▶ **Your instructions**: Leaving out all pictures, transcribe the lines below exactly, from the first through the line containing "Image resolution: width=1077".

[Stored data entries]
::::
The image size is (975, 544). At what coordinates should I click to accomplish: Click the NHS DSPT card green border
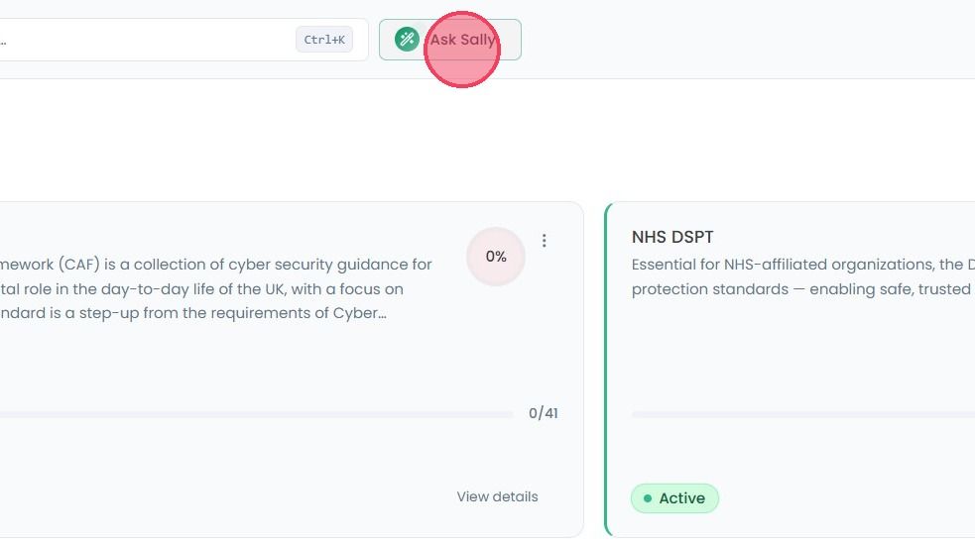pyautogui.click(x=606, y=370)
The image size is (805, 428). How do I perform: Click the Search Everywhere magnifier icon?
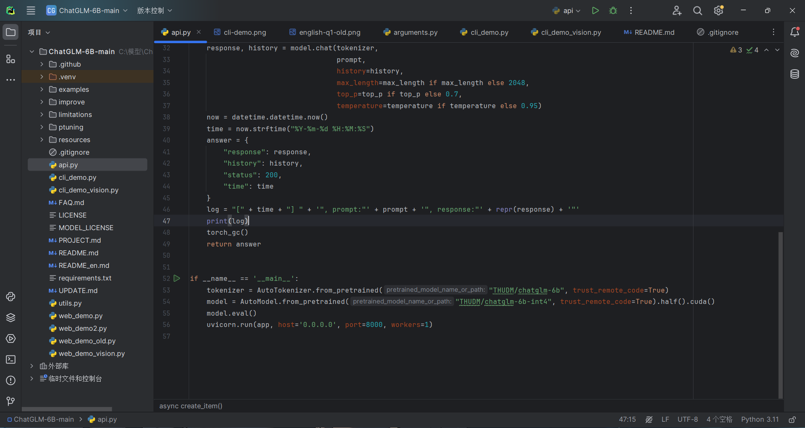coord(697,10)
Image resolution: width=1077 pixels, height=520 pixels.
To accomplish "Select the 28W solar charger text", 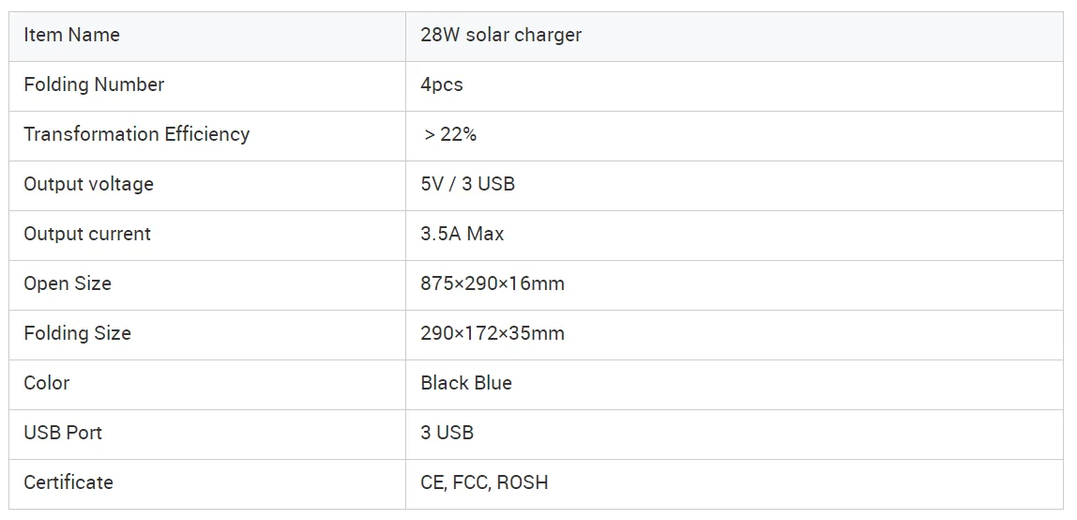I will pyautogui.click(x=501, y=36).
::::
▶ **Task answer**:
The image size is (975, 544). At what coordinates should I click to accomplish: Click the NHS DSPT card green border
pyautogui.click(x=606, y=370)
The image size is (805, 428). How do I perform: Click the Search Everywhere magnifier icon?
coord(697,10)
Image resolution: width=1077 pixels, height=520 pixels.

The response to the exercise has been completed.